The simplest algorithm. It draws a straight line (or hyperplane in multidimensional space) through data points to minimize the sum of squared errors between the predicted line and actual data points.

Example 1: Simple Linear Regression using Scikit-Learn

import numpy as np
import pandas as pd
from sklearn.linear_model import LinearRegression
from sklearn.metrics import mean_squared_error, r2_score
import matplotlib.pyplot as plt

# 1. Generate synthetic housing data (1 feature: square footage)
np.random.seed(42)
sqft = np.random.normal(1500, 500, 100).reshape(-1, 1) # Features must be 2D array
price = sqft * 150 + np.random.normal(0, 50000, 100).reshape(-1, 1) # Price = 150 * sqft + noise

# 2. Initialize and Train ('fit') the model
model = LinearRegression()
model.fit(sqft, price)

# 3. Make Predictions
predicted_prices = model.predict(sqft)

# 4. Evaluate
print(f"R-Squared (Variance explained): {r2_score(price, predicted_prices):.3f}")
print(f"Learned Equation: Price = {model.coef_[0][0]:.0f} * Sqft + {model.intercept_[0]:.0f}")

# (Optional Plotting logic omitted for brevity, but you would see a line cutting through scatter plot)

1.2 Ridge and Lasso Regression (Regularization)

Standard linear regression fails if you have too many features that are correlated (multicollinearity) or if you have more features than data points. Regularization adds a "penalty" factor to the math. - Ridge (L2 Penalty): Shrinks the coefficients of less important features towards zero (but never exactly zero). - Lasso (L1 Penalty): Can shrink coefficients to exactly zero, effectively performing automatic Feature Selection.

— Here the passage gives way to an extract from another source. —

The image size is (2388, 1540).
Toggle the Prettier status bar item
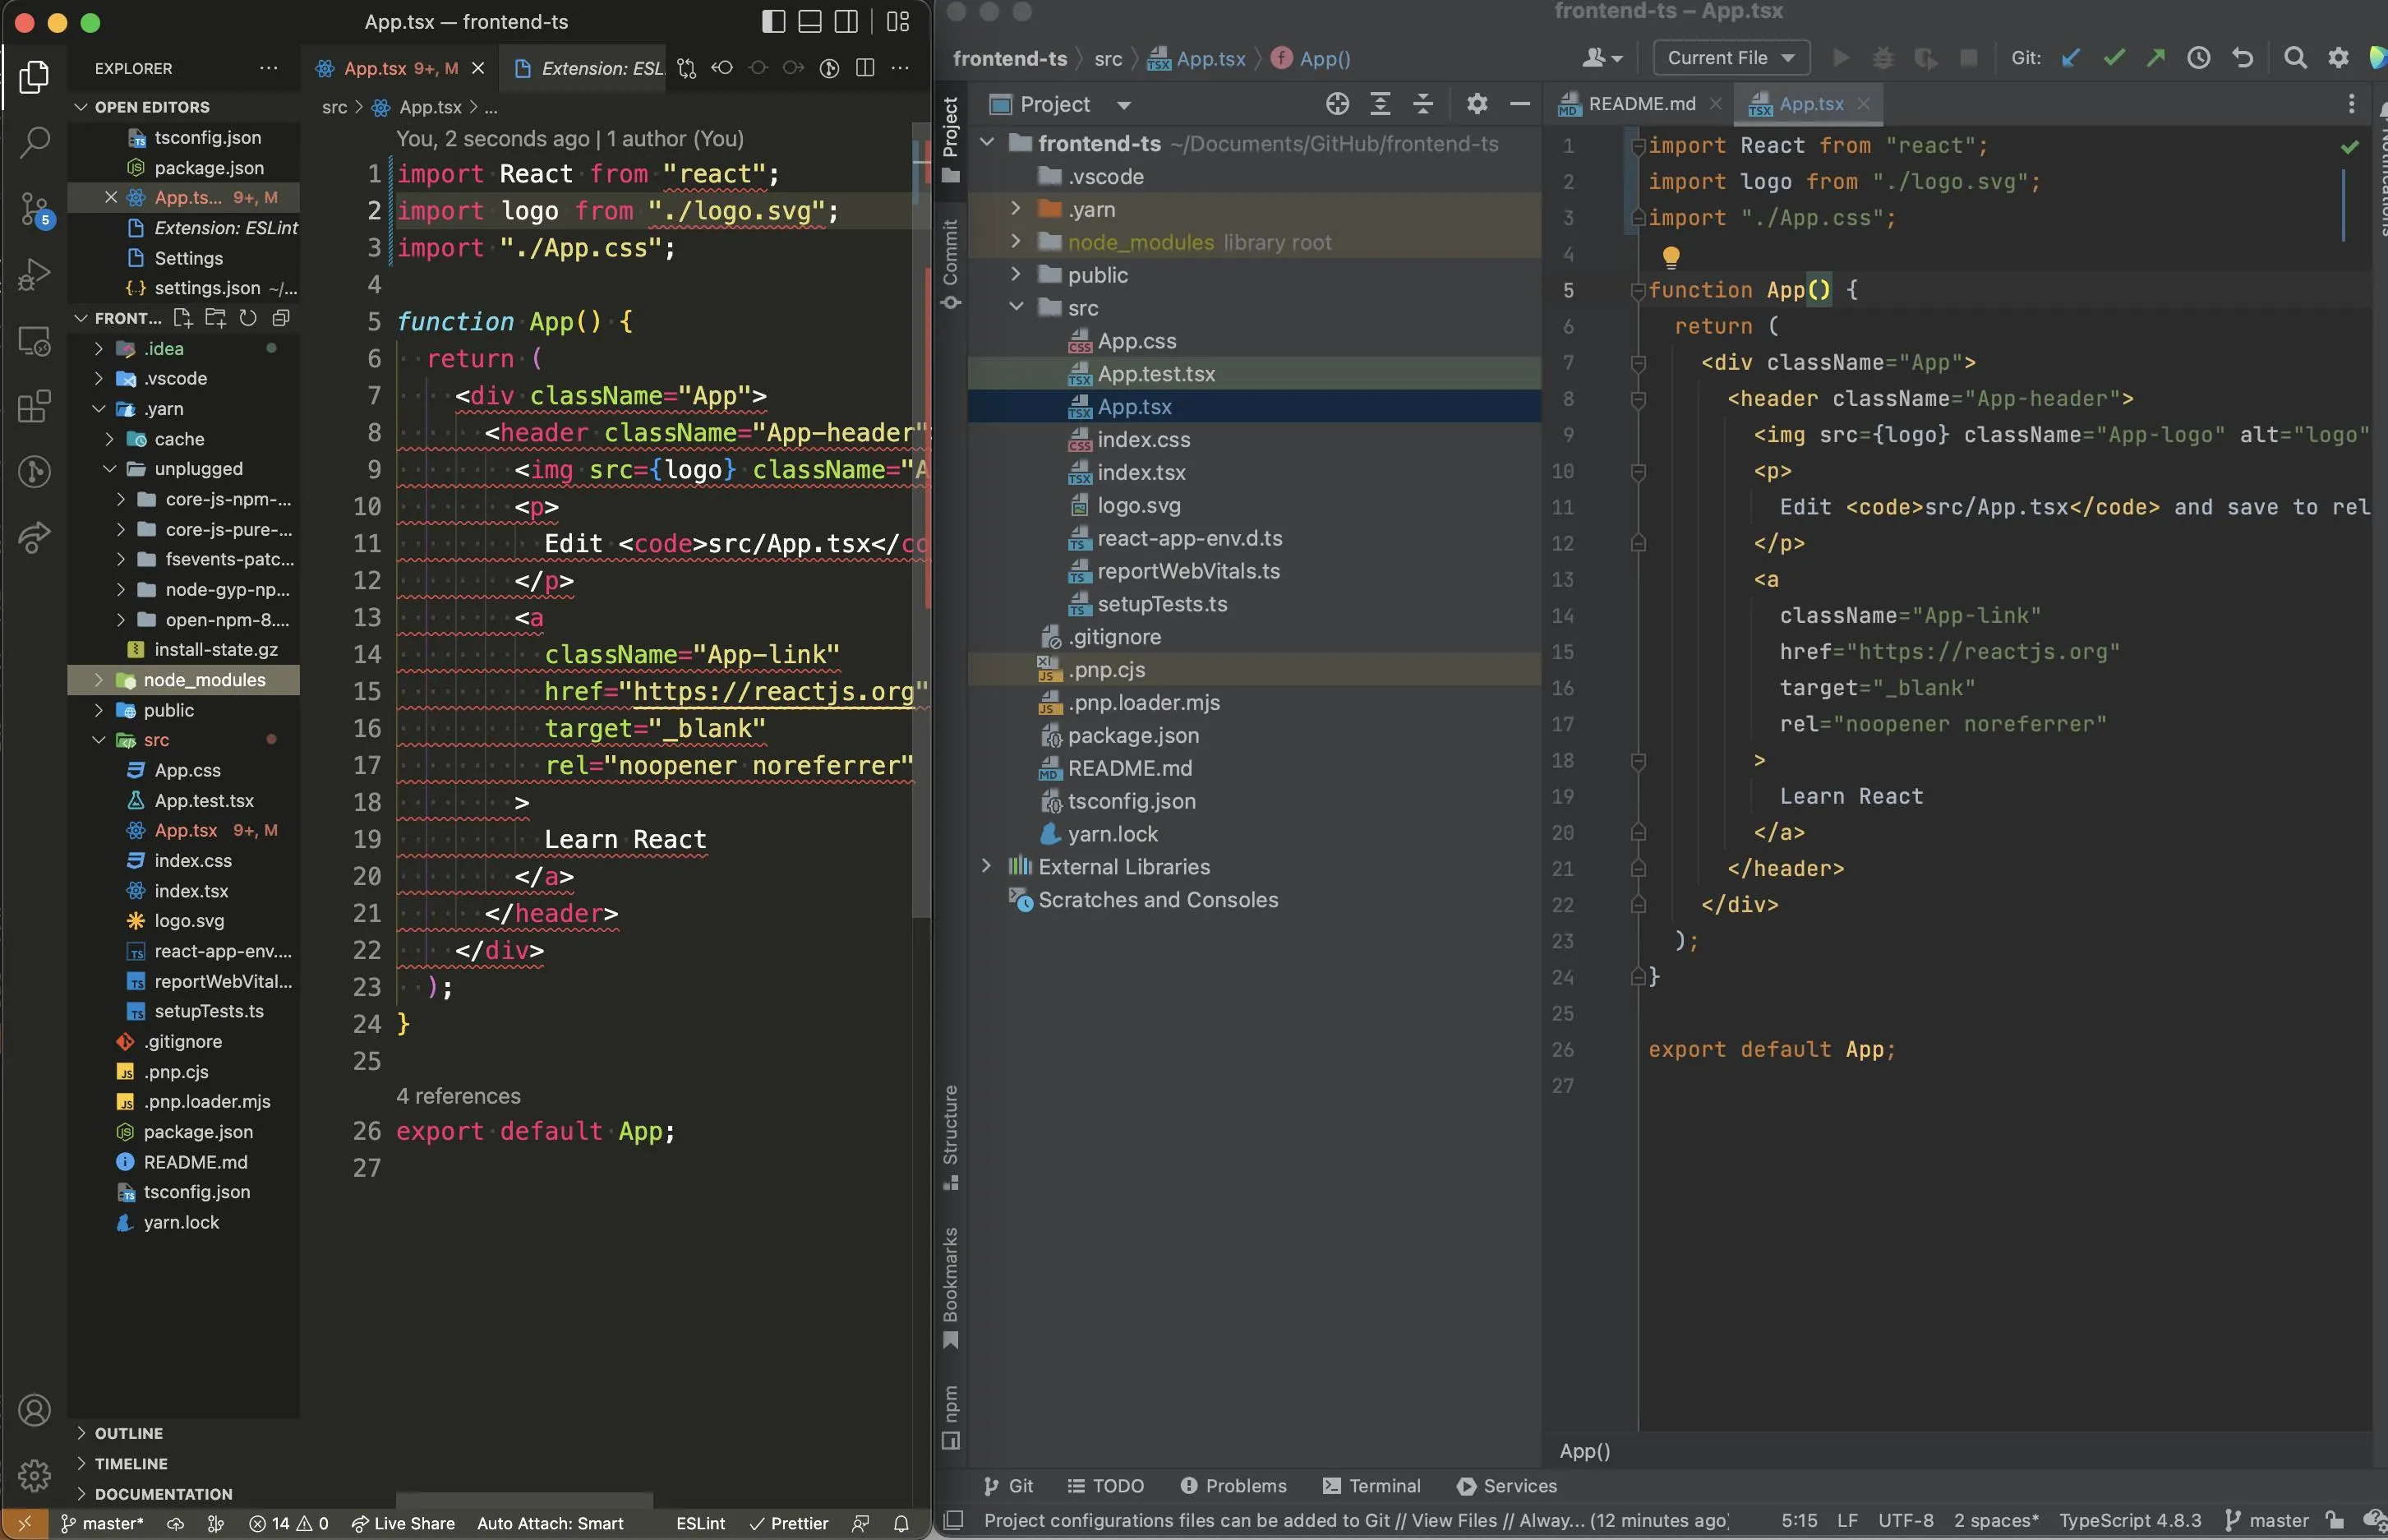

Example 2: Lasso Regression for Feature Selection

from sklearn.linear_model import Lasso
import numpy as np

# Imagine 3 features, but 2 are highly predictive and 1 is total noise
X = np.random.rand(100, 3) 
# Target y only depends on feature 0 and 1. Feature 2 is ignored.
y = 3 * X[:, 0] + 5 * X[:, 1] + 0 * X[:, 2] + np.random.randn(100) * 0.1

# Initialize Lasso with an alpha (penalty strength) parameter
lasso_model = Lasso(alpha=0.1)
lasso_model.fit(X, y)

print("Lasso Coefficients:", lasso_model.coef_)
# Notice how the 3rd coefficient becomes exactly 0.0. The model learned to ignore it!

2. Supervised Learning (Classification)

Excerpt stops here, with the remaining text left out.